● What you will do
Your answer must be the records below, printed exactly.
##### Records for the exercise
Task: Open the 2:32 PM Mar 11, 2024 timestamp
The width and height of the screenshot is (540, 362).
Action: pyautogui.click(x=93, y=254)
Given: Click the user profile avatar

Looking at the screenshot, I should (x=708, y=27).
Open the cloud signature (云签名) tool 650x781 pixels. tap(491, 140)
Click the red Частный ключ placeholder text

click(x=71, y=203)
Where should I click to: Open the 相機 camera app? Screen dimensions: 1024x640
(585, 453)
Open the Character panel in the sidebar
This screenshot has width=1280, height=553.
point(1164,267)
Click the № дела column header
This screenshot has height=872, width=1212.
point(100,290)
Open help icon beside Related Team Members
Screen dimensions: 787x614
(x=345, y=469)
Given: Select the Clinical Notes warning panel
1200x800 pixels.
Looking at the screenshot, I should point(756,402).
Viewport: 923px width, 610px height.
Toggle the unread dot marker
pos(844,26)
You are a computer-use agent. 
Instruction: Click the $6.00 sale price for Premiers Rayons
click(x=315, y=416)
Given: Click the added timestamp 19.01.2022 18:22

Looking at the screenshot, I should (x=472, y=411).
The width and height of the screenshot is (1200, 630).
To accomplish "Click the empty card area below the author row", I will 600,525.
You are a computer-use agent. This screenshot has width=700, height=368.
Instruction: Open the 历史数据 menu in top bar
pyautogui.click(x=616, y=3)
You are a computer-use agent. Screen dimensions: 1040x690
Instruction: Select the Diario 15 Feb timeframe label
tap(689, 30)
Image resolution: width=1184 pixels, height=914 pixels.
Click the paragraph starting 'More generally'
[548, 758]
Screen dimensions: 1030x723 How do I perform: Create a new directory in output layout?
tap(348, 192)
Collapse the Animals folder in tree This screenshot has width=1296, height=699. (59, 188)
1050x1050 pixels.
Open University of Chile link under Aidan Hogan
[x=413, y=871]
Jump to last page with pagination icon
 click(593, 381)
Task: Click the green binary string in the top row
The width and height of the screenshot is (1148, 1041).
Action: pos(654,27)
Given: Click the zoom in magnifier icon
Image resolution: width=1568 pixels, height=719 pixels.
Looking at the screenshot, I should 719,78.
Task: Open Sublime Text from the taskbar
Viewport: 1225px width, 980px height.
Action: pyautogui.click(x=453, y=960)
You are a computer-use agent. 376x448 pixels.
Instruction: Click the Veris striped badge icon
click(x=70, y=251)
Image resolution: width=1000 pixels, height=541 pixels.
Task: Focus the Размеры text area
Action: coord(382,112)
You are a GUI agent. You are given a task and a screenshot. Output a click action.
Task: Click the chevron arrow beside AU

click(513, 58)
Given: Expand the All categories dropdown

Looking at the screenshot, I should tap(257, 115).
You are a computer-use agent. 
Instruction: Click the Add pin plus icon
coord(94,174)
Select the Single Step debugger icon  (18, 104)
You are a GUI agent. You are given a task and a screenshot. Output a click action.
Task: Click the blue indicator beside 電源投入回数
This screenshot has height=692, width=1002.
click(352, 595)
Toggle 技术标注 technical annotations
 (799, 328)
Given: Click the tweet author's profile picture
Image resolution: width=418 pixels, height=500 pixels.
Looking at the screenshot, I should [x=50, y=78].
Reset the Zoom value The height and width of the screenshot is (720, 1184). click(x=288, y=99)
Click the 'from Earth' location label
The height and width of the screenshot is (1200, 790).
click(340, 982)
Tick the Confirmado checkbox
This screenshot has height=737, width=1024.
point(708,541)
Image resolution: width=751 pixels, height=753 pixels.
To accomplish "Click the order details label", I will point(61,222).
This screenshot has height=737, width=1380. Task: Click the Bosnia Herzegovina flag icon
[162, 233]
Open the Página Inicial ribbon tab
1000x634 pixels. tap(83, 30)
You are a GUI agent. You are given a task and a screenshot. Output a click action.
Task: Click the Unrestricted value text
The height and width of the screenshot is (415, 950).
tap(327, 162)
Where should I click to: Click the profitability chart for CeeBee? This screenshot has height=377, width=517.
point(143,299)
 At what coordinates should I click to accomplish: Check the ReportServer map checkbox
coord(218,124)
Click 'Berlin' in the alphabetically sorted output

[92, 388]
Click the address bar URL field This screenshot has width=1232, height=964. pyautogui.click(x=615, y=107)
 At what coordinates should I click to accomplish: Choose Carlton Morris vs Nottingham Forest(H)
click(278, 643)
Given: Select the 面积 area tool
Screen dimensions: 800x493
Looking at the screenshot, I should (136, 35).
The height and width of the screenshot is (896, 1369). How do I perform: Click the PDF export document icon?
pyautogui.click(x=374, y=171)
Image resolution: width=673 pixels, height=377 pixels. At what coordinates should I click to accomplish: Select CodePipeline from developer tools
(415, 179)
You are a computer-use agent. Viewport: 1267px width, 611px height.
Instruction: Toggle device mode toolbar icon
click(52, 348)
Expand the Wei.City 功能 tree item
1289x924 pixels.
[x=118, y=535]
##########
● Response
Task: Open the 2:32 PM Mar 11, 2024 timestamp
The width and height of the screenshot is (540, 362).
Action: pyautogui.click(x=93, y=254)
Given: Click the user profile avatar

Looking at the screenshot, I should (x=708, y=27).
Open the cloud signature (云签名) tool 650x781 pixels. tap(491, 140)
Click the red Частный ключ placeholder text

click(x=71, y=203)
Where should I click to: Open the 相機 camera app? Screen dimensions: 1024x640
(585, 453)
Open the Character panel in the sidebar
This screenshot has width=1280, height=553.
point(1164,267)
Click the № дела column header
This screenshot has height=872, width=1212.
point(100,290)
Open help icon beside Related Team Members
Screen dimensions: 787x614
(x=345, y=469)
Given: Select the Clinical Notes warning panel
1200x800 pixels.
Looking at the screenshot, I should point(756,402).
Viewport: 923px width, 610px height.
Toggle the unread dot marker
pos(844,26)
You are a computer-use agent. 
Instruction: Click the $6.00 sale price for Premiers Rayons
click(x=315, y=416)
Given: Click the added timestamp 19.01.2022 18:22

Looking at the screenshot, I should (x=472, y=411).
The width and height of the screenshot is (1200, 630).
To accomplish "Click the empty card area below the author row", I will 600,525.
You are a computer-use agent. This screenshot has width=700, height=368.
Instruction: Open the 历史数据 menu in top bar
pyautogui.click(x=616, y=3)
You are a computer-use agent. Screen dimensions: 1040x690
Instruction: Select the Diario 15 Feb timeframe label
tap(689, 30)
Image resolution: width=1184 pixels, height=914 pixels.
Click the paragraph starting 'More generally'
[548, 758]
Screen dimensions: 1030x723 How do I perform: Create a new directory in output layout?
tap(348, 192)
Collapse the Animals folder in tree This screenshot has width=1296, height=699. (59, 188)
1050x1050 pixels.
Open University of Chile link under Aidan Hogan
[x=413, y=871]
Jump to last page with pagination icon
 click(593, 381)
Task: Click the green binary string in the top row
The width and height of the screenshot is (1148, 1041).
Action: pos(654,27)
Given: Click the zoom in magnifier icon
Image resolution: width=1568 pixels, height=719 pixels.
Looking at the screenshot, I should 719,78.
Task: Open Sublime Text from the taskbar
Viewport: 1225px width, 980px height.
Action: pyautogui.click(x=453, y=960)
You are a computer-use agent. 376x448 pixels.
Instruction: Click the Veris striped badge icon
click(x=70, y=251)
Image resolution: width=1000 pixels, height=541 pixels.
Task: Focus the Размеры text area
Action: coord(382,112)
You are a GUI agent. You are given a task and a screenshot. Output a click action.
Task: Click the chevron arrow beside AU

click(513, 58)
Given: Expand the All categories dropdown

Looking at the screenshot, I should tap(257, 115).
You are a computer-use agent. 
Instruction: Click the Add pin plus icon
coord(94,174)
Select the Single Step debugger icon  (18, 104)
You are a GUI agent. You are given a task and a screenshot. Output a click action.
Task: Click the blue indicator beside 電源投入回数
This screenshot has height=692, width=1002.
click(352, 595)
Toggle 技术标注 technical annotations
 (799, 328)
Given: Click the tweet author's profile picture
Image resolution: width=418 pixels, height=500 pixels.
Looking at the screenshot, I should [x=50, y=78].
Reset the Zoom value The height and width of the screenshot is (720, 1184). click(x=288, y=99)
Click the 'from Earth' location label
The height and width of the screenshot is (1200, 790).
click(340, 982)
Tick the Confirmado checkbox
This screenshot has height=737, width=1024.
point(708,541)
Image resolution: width=751 pixels, height=753 pixels.
To accomplish "Click the order details label", I will point(61,222).
This screenshot has height=737, width=1380. Task: Click the Bosnia Herzegovina flag icon
[162, 233]
Open the Página Inicial ribbon tab
1000x634 pixels. tap(83, 30)
You are a GUI agent. You are given a task and a screenshot. Output a click action.
Task: Click the Unrestricted value text
The height and width of the screenshot is (415, 950).
tap(327, 162)
Where should I click to: Click the profitability chart for CeeBee? This screenshot has height=377, width=517.
point(143,299)
 At what coordinates should I click to accomplish: Check the ReportServer map checkbox
coord(218,124)
Click 'Berlin' in the alphabetically sorted output

[92, 388]
Click the address bar URL field This screenshot has width=1232, height=964. pyautogui.click(x=615, y=107)
 At what coordinates should I click to accomplish: Choose Carlton Morris vs Nottingham Forest(H)
click(278, 643)
Given: Select the 面积 area tool
Screen dimensions: 800x493
Looking at the screenshot, I should (136, 35).
The height and width of the screenshot is (896, 1369). How do I perform: Click the PDF export document icon?
pyautogui.click(x=374, y=171)
Image resolution: width=673 pixels, height=377 pixels. At what coordinates should I click to accomplish: Select CodePipeline from developer tools
(415, 179)
You are a computer-use agent. Viewport: 1267px width, 611px height.
Instruction: Toggle device mode toolbar icon
click(52, 348)
Expand the Wei.City 功能 tree item
1289x924 pixels.
[x=118, y=535]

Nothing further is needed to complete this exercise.